ディスプレイサービーストの触手の話

 さて、今日は劇場版ダンジョンズアンドドラゴンでかなりインパクトのある敵キャラとして登場した「ディスプレイサービースト」の話である。こちらの公式予告編に登場している。



 次にカプコンベルトスクロールアクションゲームである「シャドウ・オーバー・ミスタラ」に登場した、同じディスプレイサービーストがこちらである。攻撃方法が違うのがお分かりいただけるだろうか。
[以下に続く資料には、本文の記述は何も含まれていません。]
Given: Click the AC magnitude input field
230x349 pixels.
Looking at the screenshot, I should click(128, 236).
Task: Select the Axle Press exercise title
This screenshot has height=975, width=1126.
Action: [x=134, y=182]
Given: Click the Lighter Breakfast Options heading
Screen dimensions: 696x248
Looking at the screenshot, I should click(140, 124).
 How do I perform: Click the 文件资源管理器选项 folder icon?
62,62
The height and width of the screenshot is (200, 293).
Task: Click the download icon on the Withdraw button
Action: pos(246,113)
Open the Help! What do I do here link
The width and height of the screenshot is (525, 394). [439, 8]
 そもそもディスプレイサービーストがなぜその名前で呼ばれているかというと、魔法の力によって、本来この魔獣自身がいる場所ではなく、ごくわずかにズレた場所に幻像を作り出し、攻撃を当たりにくくするという特殊能力を持っているからだ。その能力自体は劇場版でもゲーム版でも違いはないが、このドワーフが襲われるシーンと、次にエドガンが襲われるシーンをよく見ると、本体側のビーストの触手から青い光が放たれているのが見える。幻像の方はこの光を放っていない。
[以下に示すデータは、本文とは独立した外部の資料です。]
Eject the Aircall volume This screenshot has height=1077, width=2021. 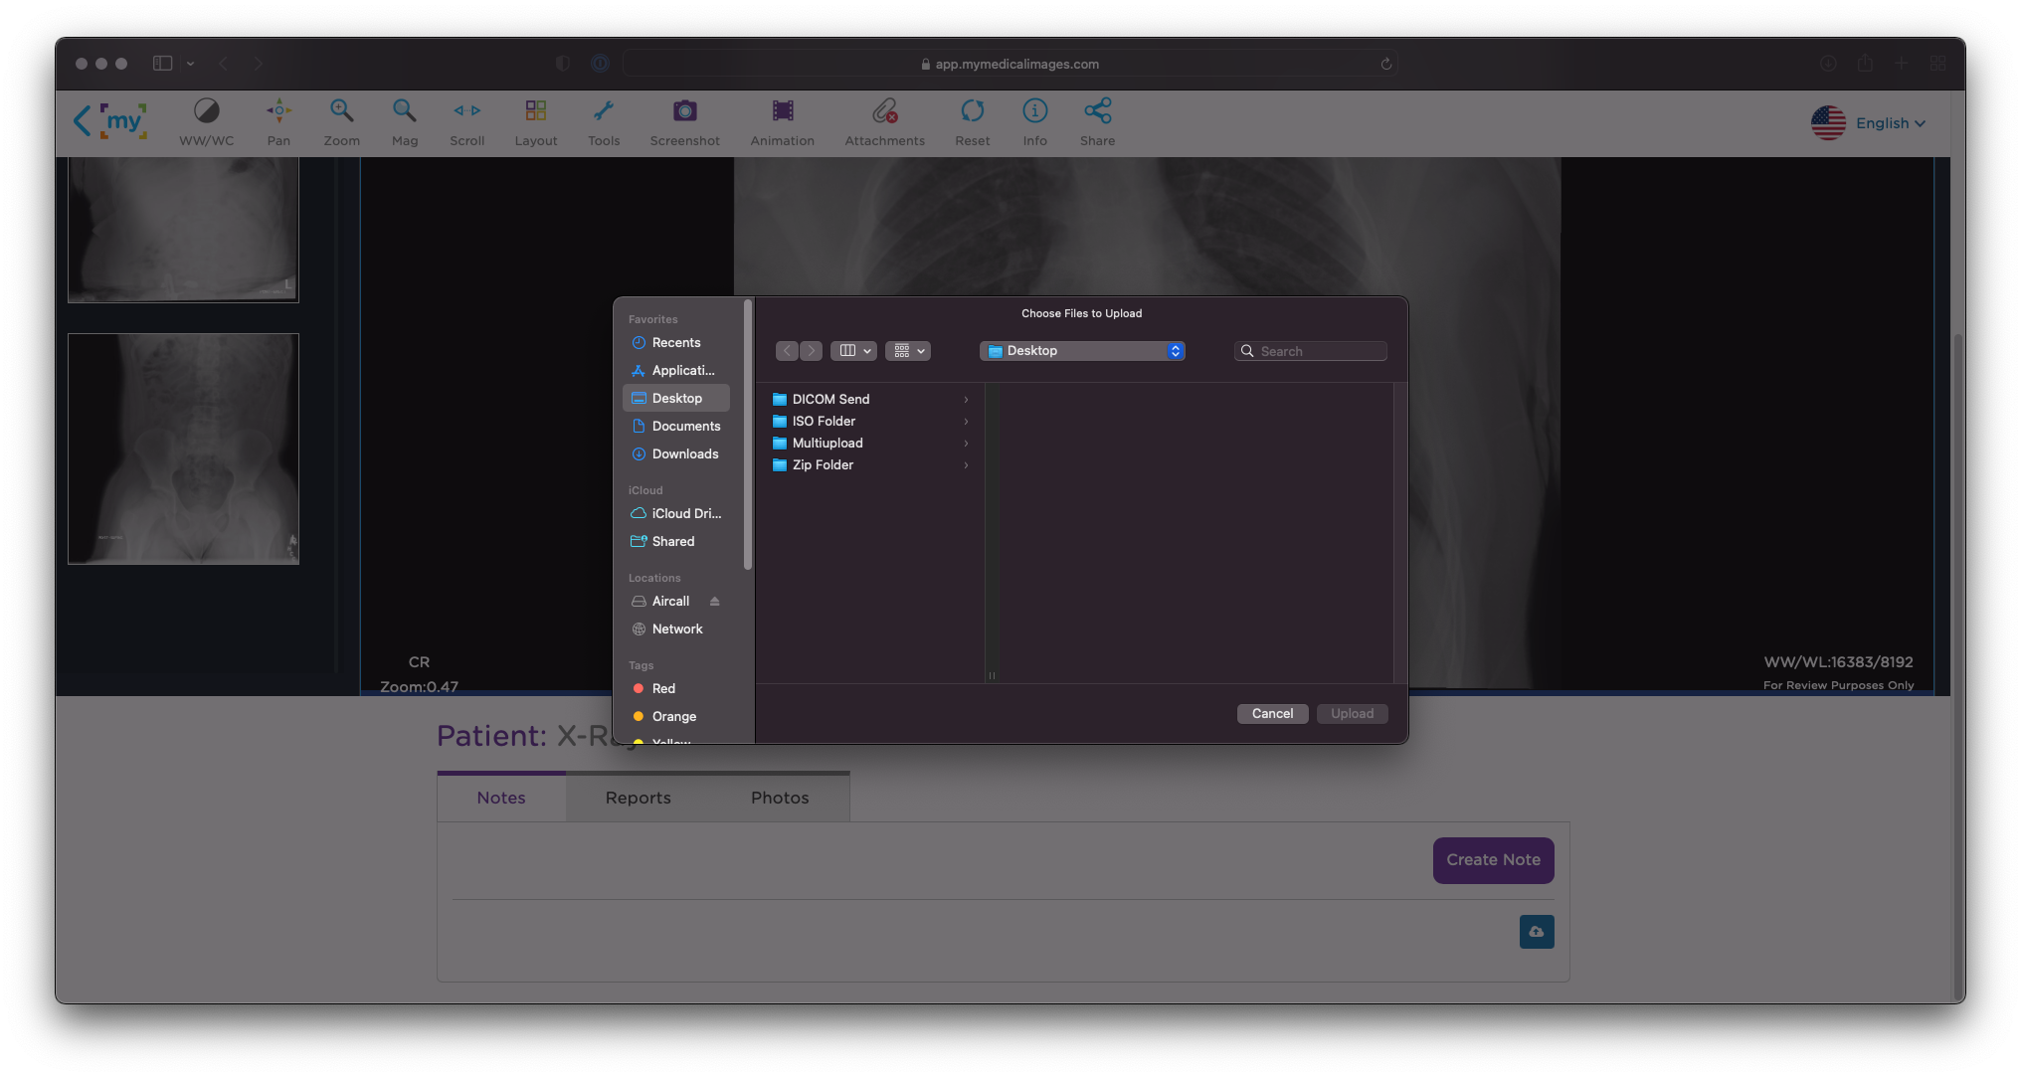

 つまり、劇場版ダンジョンズ&ドラゴンズのディスプレイサービーストが幻を作り出す能力は、この触手に備わった能力のように見えるのである。しかし、カプコンのゲームの方ではそうではない。確かにこちらも本体と幻像の2体が同時に出てきて攻撃してくるが、触手はあくまでも攻撃にしか使っていない。
 では、原典であるルールブックの方はどうかというと、クラシックダンジョンズ&ドラゴンズから第5版に至るまで、触手は攻撃のためのものと書かれており、触手を使って光を操り、幻像を作り出すとはどこにも書かれていない。
 また、ダンジョンズ&ドラゴンズには「ディスプレイサークローク」というマジックアイテムがある。これはディスプレイサービーストの革を使って作られたマジックアイテムで、幻像を作る能力を応用して回避が上がるという能力になっている。つまり、ディスプレイサービーストの幻を作る能力はその革にあるのであって、触手にある訳ではない、というのが本来のルールブックから読み取れる解釈のはずだ。恐らく、映画的な見栄えを重視してこのような演出になったのだろう。
 実際、劇場版では触手を使った攻撃はほぼしておらず、ビーストの攻撃はあくまでも食肉目の猛獣のような襲い掛かり方となっている。メディアの違いによって、こういった解釈の差が現れるというのはなかなか面白い。